Plainte chez l’AMMC : deux scénarios se présentent

En attendant, le dossier suit son cours normal chez le gendarme des marchés financiers. 

Déposée le 29 mars, la plainte de H&A n’a toujours pas débouché sur une décision, mais a franchi des étapes importantes. 

Selon nos sources, le traitement de la plainte est « clôturé ». Reste à savoir si le régulateur a ouvert une enquête approfondie, ou s’il a directement transmis le dossier au collège des sanctions.
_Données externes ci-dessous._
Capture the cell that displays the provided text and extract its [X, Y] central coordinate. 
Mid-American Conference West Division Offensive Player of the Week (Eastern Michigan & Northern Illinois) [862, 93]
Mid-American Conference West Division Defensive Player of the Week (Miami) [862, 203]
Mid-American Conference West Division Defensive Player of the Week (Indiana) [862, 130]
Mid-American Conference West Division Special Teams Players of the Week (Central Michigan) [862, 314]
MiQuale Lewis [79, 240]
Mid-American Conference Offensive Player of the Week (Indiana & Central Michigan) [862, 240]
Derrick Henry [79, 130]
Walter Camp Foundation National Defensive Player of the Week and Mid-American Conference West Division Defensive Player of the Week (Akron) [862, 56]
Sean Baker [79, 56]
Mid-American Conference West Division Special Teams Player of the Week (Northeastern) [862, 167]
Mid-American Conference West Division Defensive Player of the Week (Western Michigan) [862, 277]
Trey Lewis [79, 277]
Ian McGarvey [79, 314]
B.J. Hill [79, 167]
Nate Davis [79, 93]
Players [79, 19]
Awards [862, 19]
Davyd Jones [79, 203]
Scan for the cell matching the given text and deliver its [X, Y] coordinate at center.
Car ce sont là les deux options qu’offre le règlement général de l'AMMC. Selon nos informations, c’est la première option qui a été retenue par l’AMMC.

Nous avons tenté, dans le cadre de cette enquête, de joindre Hynd Bouhia pour recueillir sa réaction quant aux accusations portées contre elle. Mais elle n’a pas donné suite à nos sollicitations. Nous avons également contacté son avocat, Me Abderrahim Bouhmidi, qui a refusé également de répondre à nos questions.

Quant au holding H&A, ses conseillers juridiques (Afrique Advisors) nous ont confirmé l’existence du différend entre les investisseurs et la société de gestion, se refusant toutefois à tout commentaire. Le cabinet d’avocat d’affaires nous affirme toutefois que les autres investisseurs du fonds (CCG, IRESEN et Sefinia) sont désormais « unis dans leurs démarches vis-à-vis de Global Nexus » et qu’ils « utiliseront toutes les voies de recours en leur possession pour défendre leur droit ».